Extract the metadata

 

 For the script to run successfully the below three separate folders are created. They are,

 1. MSG - This is where the MSG files are temporarily downloaded.

 2. BIN - This is where the 7-Zip application in saved.

 3. MSGEXTRACTED - This is where the MSG files are extracted. In order for this script to be reusable, this folder is created at the beginning and then deleted at the end.

 

#msgextract.ps1

 #Version 1 by Daniel Christian

 

 Add-PSSnapin Microsoft.SharePoint.PowerShell -ErrorAction SilentlyContinue

 

 #date

 $date = Get-Date -format F

 

 #Set directories

 $bin = "C:\Temp\scripts\msgextract\msgextract\bin"

 $BaseDir = "C:\Temp\scripts\msgextract\msgextract"

 $CapDir = $hst + "_" + $date

 $msgDir = $BaseDir + "\msg\"

 

 # Destination site collection

 $WebURL = "http://sp13test.christianfamily.biz"

 

 # Destination list name

 $listName = "EmailDocs2"

 

 #Get the SPWeb object and save it to a variable

 $web = Get-SPWeb -identity $WebURL

 

 #Get the SPList object to retrieve the list

 $list = $web.Lists[$listName]

 

 #Get all items in this list and save them to a variable

 $items = $list.items

 

 #Array to Hold Result - PSObjects

 $ListItemCollection = @()

 

 #Add a new folder name

 $foldernumber = 0

 

 #7zip

 $7z = "C:\Temp\scripts\msgextract\msgextract\bin\7z.exe"

 

 New-Item -Path C:\Temp\scripts\msgextract\msgextract\extractedmsg -ItemType directory

 

 Function meta_extract($_msg){

 New-Item -Path C:\Temp\scripts\msgextract\msgextract\extractedmsg\$foldernumber\ -ItemType directory

 $OutputDir = $BaseDir + "\extractedmsg\" + $foldernumber

 &$7z x $_msg -oC:\Temp\scripts\msgextract\msgextract\extractedmsg\$foldernumber\ |out-null

 }

 

 Function fileSorter{

 $msg_filters =

 @(

 @{ptrn='0037'; class="Subject"},

 @{ptrn='0070'; class="Topic"},

 @{ptrn='0044'; class="Rcvd repr name"},

 @{ptrn='0C1A'; class="Sender name"},

 @{ptrn='0E03'; class="CC"},

 @{ptrn='0E04'; class="To"},

 @{ptrn='1046'; class="From"}

 )

 

 $data = gci C:\Temp\scripts\msgextract\msgextract\extractedmsg\$foldernumber

 

 #Adding items to the list

 $newItem = New-Object PSObject

 $newItem = $list.items.Add()

 

 foreach($f in $data){

 foreach($c in $msg_filters){

 if ($f -match $c.ptrn){

 $OutName = "C:\Temp\scripts\msgextract\msgextract\extractedmsg\$foldernumber" + $c.class + ".txt"

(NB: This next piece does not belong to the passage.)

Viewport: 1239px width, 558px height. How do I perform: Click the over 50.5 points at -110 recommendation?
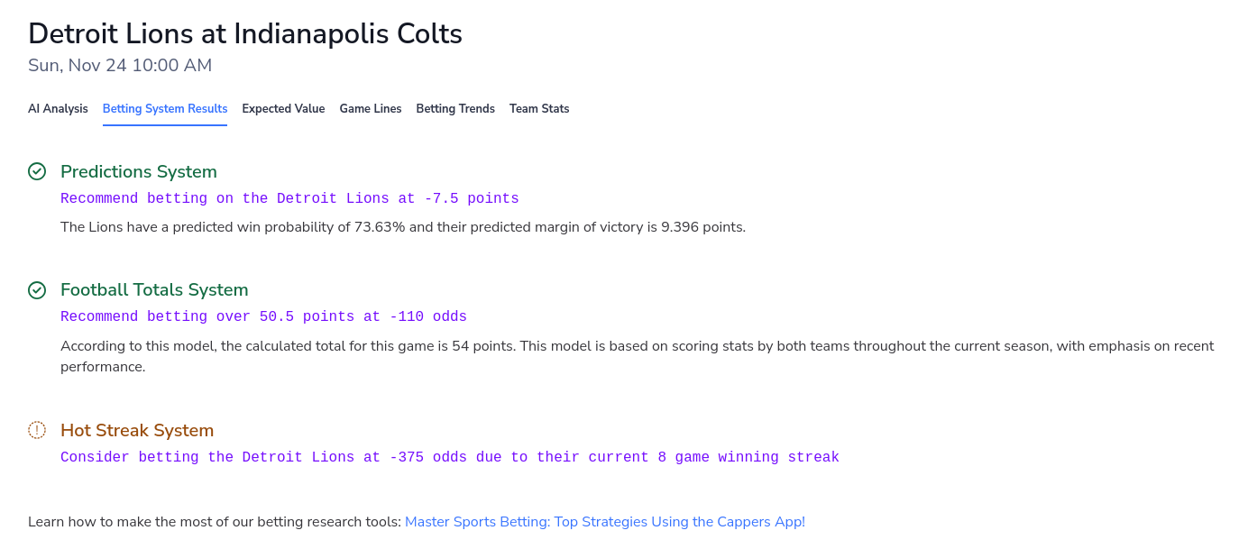[x=263, y=316]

 $msgdata = gc C:\Temp\scripts\msgextract\msgextract\extractedmsg\$foldernumber\$f|out-file $outName

 (gc $outName) -replace "`0", "" | sc $outName

 $tmphtml = "<div><msg>" + $c.class + "</msg>"

 $tmpdata = gc $outName

 $ListItemCollection += $tmpdata

 $tmphtml = "<p>" + $tmpdata + "</p></div>"

 

 #Adding items to the list

 if ($c.class -match "subject"){

 $newItem["Subject"] = $tmpdata

 }

 

 if ($c.class -match "Rcvd repr name"){

 $newItem["To"] = $tmpdata

 }

 

 if ($c.class -match "CC"){

 $newItem["CC"] = $tmpdata

 }

 

 if ($c.class -match "sender name"){

 $newItem["From"] = $tmpdata

 }

 

 }

 }

 }

 $newItem["Topic"] = $_.Name

 $newItem.Update()

 Remove-Item -Path C:\Temp\scripts\msgextract\msgextract\extractedmsg\$foldernumber -recurse

 }

 

 Function Main{

 $files = Get-ChildItem $msgDir\*.msg

 $files|foreach{

 meta_extract $_

 Write-host $_.Name.replace(".msg","").replace("FW ","").replace("Fw ","").replace("RE ","").replace("Re ","") -foregroundcolor black -backgroundcolor yellow

 Write-host "Metadata Extracted!" -foregroundcolor red -backgroundcolor yellow

 fileSorter $_

 $foldernumber += 1

 }

 Remove-Item -Path C:\Temp\scripts\msgextract\msgextract\extractedmsg -recurse

Remove-Item -Path C:\Temp\scripts\msgextract\msgextract\msg\*.msg -recurse

}

Main

Video

Take a look at the below video which walks you through the different steps of the above two scripts. This video also demonstrates the difference between EML and MSG files:

(Click Here to view a high resolution view)

Conclusion

You can take the above method a step further to download only the new MSG files that have been added, extract the metadata from it and update the list. This can very easily be done by adding a Yes/No column with default No and calling it something similar to 'DataExtracted' such that after the data is extracted the script will change the No to Yes. Also, you will have to add both the scripts to a Task Schedule on the server to run as often as you would like it.